Copy out every line in the entries below that contains the string "profile".

------------------------------

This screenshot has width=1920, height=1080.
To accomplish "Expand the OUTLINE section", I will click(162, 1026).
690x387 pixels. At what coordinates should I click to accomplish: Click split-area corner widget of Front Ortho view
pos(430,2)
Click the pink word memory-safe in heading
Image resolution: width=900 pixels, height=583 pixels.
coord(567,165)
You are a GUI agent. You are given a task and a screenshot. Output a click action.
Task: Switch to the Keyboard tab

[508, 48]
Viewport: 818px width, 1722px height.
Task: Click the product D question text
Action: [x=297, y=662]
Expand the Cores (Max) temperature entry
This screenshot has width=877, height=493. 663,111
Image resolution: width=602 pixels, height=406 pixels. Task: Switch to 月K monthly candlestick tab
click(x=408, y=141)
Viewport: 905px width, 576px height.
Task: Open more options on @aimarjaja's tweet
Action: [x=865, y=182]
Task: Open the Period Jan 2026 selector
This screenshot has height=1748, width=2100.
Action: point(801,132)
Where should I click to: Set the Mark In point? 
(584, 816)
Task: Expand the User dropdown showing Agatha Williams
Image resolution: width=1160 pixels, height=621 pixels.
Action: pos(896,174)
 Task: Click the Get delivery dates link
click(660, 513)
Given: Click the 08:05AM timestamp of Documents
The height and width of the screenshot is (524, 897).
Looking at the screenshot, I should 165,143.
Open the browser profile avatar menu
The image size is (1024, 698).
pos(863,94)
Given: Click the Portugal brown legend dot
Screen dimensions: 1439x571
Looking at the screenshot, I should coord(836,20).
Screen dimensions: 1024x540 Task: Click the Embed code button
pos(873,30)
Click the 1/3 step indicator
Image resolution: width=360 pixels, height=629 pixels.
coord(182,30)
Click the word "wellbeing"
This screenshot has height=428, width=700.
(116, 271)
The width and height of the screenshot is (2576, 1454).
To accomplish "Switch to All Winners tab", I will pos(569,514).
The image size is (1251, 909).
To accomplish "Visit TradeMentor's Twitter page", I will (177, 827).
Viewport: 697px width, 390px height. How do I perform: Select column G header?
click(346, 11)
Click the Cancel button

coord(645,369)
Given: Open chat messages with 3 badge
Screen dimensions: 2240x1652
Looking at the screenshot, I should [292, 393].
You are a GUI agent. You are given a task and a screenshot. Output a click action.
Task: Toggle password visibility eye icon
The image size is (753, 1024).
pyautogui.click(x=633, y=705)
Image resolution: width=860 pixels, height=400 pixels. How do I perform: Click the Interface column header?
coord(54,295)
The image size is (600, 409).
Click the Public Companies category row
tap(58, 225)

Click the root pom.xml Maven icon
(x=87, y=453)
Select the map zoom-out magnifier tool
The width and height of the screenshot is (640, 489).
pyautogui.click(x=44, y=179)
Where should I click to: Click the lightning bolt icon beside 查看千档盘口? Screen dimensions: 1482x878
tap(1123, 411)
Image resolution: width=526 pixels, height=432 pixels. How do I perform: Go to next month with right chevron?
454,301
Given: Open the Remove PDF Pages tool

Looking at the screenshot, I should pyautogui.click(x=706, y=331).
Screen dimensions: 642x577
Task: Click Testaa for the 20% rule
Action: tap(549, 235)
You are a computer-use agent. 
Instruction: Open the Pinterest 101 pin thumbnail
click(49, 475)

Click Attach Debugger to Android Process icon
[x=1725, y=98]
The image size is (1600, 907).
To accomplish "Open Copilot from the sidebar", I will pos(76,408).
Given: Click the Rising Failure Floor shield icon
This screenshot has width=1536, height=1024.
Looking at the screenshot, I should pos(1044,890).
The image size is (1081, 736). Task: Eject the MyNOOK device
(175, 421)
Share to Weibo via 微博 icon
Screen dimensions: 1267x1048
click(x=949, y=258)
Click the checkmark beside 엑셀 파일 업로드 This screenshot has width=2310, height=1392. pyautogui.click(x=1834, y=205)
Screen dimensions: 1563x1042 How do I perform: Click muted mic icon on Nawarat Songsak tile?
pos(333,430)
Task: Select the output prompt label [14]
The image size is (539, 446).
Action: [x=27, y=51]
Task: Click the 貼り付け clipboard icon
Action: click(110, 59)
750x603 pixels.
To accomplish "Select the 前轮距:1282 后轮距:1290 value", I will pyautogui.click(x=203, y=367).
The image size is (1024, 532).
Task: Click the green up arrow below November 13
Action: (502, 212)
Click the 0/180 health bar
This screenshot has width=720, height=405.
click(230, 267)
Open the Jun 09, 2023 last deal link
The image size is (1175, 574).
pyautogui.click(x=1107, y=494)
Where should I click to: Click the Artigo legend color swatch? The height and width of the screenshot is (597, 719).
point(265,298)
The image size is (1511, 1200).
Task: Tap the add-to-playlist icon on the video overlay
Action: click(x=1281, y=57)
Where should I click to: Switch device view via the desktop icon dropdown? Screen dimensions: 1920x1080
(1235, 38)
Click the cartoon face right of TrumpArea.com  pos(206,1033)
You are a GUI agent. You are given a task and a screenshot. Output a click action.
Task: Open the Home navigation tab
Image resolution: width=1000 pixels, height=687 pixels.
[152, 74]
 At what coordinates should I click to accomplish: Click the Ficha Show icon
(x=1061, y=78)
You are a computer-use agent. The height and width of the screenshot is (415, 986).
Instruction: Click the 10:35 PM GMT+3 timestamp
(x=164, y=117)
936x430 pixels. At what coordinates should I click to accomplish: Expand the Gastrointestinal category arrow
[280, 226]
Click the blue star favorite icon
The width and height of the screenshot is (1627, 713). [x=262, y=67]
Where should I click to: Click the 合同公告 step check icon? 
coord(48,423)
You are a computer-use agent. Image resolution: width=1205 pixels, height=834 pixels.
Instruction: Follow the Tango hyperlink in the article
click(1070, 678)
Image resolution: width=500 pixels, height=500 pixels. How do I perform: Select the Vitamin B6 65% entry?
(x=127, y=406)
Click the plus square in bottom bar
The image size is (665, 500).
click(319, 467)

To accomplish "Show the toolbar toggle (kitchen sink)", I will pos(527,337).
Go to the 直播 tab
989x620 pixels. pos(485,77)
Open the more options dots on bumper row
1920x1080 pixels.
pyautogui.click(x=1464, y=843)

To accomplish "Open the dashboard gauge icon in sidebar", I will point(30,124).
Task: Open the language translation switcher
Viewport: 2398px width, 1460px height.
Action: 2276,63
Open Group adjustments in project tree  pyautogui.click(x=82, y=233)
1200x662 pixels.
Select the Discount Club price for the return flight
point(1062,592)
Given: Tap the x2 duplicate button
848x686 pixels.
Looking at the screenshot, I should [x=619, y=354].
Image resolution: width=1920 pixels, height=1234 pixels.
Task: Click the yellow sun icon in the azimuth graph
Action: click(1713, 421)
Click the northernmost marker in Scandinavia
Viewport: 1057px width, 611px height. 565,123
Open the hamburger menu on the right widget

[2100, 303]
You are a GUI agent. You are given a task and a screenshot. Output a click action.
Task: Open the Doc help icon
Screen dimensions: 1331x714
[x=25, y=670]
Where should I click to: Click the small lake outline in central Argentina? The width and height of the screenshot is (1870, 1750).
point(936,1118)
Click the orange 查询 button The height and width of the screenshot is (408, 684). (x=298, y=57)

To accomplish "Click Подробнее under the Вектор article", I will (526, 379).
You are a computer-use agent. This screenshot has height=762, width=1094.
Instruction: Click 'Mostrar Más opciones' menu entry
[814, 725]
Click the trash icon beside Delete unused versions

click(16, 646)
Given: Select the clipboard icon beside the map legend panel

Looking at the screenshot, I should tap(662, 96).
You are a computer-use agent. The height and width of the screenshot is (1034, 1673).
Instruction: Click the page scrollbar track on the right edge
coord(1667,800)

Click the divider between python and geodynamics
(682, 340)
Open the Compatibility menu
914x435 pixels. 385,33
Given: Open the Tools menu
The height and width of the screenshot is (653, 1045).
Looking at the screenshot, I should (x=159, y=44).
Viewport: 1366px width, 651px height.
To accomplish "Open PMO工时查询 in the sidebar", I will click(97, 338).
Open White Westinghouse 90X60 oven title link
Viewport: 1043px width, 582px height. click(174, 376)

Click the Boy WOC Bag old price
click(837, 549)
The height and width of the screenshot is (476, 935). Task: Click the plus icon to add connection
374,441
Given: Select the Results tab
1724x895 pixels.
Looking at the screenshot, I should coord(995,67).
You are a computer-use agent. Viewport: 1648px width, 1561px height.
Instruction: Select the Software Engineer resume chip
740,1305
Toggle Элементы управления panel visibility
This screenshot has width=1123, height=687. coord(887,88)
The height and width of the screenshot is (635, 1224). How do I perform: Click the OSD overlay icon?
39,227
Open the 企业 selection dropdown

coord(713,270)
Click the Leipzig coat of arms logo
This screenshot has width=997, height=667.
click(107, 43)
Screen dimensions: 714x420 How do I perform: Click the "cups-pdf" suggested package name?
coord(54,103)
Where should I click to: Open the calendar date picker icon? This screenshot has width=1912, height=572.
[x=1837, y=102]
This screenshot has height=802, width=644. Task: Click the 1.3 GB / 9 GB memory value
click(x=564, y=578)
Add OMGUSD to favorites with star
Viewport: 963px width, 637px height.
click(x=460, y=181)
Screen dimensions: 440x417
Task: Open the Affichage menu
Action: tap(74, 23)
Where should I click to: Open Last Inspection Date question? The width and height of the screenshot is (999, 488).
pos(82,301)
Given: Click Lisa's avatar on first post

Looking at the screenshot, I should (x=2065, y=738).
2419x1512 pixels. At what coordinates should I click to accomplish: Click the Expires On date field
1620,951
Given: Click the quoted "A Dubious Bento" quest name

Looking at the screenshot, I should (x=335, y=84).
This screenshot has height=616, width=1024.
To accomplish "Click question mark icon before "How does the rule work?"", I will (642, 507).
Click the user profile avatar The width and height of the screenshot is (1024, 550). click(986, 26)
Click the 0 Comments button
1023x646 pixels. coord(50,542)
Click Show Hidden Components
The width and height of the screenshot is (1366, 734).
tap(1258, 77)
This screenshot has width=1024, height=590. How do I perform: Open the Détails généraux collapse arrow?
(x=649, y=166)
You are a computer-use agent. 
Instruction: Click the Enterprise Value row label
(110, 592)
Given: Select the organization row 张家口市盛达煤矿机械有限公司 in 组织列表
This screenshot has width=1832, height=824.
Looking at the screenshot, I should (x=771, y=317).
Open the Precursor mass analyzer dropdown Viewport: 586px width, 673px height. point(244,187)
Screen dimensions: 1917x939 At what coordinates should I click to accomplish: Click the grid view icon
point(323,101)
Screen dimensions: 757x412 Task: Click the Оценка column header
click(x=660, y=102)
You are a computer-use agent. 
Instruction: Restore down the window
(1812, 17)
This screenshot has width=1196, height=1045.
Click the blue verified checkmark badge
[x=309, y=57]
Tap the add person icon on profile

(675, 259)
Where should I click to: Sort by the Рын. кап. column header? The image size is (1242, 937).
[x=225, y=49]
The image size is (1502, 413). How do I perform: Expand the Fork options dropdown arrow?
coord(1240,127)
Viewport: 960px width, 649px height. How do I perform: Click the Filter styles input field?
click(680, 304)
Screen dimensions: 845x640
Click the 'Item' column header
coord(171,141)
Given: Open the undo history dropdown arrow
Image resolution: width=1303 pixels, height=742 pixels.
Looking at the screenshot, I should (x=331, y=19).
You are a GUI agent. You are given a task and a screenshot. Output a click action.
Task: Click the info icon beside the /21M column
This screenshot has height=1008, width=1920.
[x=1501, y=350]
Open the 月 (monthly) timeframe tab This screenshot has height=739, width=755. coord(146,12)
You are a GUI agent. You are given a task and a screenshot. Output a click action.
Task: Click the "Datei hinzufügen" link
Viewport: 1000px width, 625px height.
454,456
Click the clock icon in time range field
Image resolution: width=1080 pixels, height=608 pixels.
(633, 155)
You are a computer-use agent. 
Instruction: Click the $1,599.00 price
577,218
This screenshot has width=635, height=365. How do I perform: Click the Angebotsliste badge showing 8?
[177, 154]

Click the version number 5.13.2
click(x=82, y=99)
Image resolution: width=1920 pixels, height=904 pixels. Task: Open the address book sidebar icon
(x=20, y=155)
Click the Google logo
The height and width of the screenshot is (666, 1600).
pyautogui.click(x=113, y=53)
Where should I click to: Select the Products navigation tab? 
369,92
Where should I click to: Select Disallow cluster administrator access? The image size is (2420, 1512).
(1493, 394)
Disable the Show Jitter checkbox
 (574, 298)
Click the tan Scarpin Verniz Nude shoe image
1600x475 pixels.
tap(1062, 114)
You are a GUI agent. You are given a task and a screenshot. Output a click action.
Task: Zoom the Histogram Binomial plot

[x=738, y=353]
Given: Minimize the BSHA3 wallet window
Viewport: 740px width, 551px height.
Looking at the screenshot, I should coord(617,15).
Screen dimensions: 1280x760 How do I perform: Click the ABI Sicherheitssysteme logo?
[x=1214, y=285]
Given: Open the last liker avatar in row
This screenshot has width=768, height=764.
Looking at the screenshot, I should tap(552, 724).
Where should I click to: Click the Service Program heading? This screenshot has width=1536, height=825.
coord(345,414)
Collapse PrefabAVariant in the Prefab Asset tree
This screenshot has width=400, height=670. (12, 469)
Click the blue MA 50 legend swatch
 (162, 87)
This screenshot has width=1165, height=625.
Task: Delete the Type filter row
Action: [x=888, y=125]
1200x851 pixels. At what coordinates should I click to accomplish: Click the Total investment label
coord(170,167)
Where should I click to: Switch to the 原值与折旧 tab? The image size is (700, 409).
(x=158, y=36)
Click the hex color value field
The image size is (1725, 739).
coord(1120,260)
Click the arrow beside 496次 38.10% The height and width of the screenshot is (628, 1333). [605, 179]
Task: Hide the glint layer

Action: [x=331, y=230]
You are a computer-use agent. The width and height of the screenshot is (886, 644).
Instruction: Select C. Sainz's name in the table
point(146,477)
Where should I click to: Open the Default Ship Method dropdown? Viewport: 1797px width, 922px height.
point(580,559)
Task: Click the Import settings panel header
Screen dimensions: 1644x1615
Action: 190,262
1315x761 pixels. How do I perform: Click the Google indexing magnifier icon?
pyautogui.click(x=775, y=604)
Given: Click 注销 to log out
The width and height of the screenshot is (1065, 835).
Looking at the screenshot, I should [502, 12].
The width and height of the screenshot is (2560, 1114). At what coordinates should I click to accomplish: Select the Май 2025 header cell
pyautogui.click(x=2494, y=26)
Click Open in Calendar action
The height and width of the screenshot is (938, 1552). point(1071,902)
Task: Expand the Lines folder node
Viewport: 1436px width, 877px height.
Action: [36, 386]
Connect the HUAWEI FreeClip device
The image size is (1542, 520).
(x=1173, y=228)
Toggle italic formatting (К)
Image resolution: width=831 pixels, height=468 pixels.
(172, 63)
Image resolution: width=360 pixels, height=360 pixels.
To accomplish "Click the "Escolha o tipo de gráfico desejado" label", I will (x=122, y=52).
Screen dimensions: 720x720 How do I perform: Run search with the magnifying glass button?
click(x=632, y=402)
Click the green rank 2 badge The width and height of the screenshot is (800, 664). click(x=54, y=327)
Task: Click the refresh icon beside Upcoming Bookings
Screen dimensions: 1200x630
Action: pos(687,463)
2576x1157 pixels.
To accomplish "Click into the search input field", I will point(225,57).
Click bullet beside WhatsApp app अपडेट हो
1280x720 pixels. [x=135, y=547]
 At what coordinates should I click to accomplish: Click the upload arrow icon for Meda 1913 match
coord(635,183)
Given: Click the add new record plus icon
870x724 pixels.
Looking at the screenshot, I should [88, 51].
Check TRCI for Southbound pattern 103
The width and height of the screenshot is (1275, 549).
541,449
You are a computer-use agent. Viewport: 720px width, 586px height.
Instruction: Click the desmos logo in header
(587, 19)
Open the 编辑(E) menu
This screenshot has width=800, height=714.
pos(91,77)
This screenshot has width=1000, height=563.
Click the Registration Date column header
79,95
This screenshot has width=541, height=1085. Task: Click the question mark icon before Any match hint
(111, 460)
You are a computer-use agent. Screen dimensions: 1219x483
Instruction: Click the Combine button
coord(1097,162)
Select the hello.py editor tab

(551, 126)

------------------------------

• _SOLUTION TO THIS PROBLEM_
Open the browser profile avatar menu
Click the user profile avatar The width and height of the screenshot is (1024, 550). click(986, 26)
Tap the add person icon on profile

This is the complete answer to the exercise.